Deer Park Road Management is placing distressed commercial debt in its headlights.
The Colorado-based hedge fund launched a commercial mortgages fund targeting office-backed debt, Bloomberg reported. The Commercial Mortgage Opportunities I fund is the first of its kind for Michael Craig-Scheckman’s firm.
The company is looking to raise as much as $500 million for the fund, according to Chief Investment Officer Scott Burg, targeting investors from Europe and the Middle East. The fund has an 8 percent hurdle rate, which is the minimum rate of return required for an investment.
“The volume of distress in the office space has led to price dislocation and we’re seeing commercial mortgage-backed securities trade at some very deep discounts,” Burg said.
Deer Park has dipped into similar waters before. After the Great Recession, the hedge fund bet on discounted mortgage- and asset-backed securities, a winning gamble for the company.

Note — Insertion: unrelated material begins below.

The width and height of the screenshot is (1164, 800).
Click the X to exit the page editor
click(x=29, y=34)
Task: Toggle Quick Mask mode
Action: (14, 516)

Investing in commercial debt today is likely a long-term play, as valuations sink and defaults rise in the aftermath of the pandemic and the Federal Reserve’s frequent rate hikes.
Wall Street has been circling the distressed commercial real estate market for months, split between debt and the assets themselves. Goldman Sachs, Cohen & Steers, EQT Exeter and BGO are among the firms that raised funds to acquire struggling properties at a discount.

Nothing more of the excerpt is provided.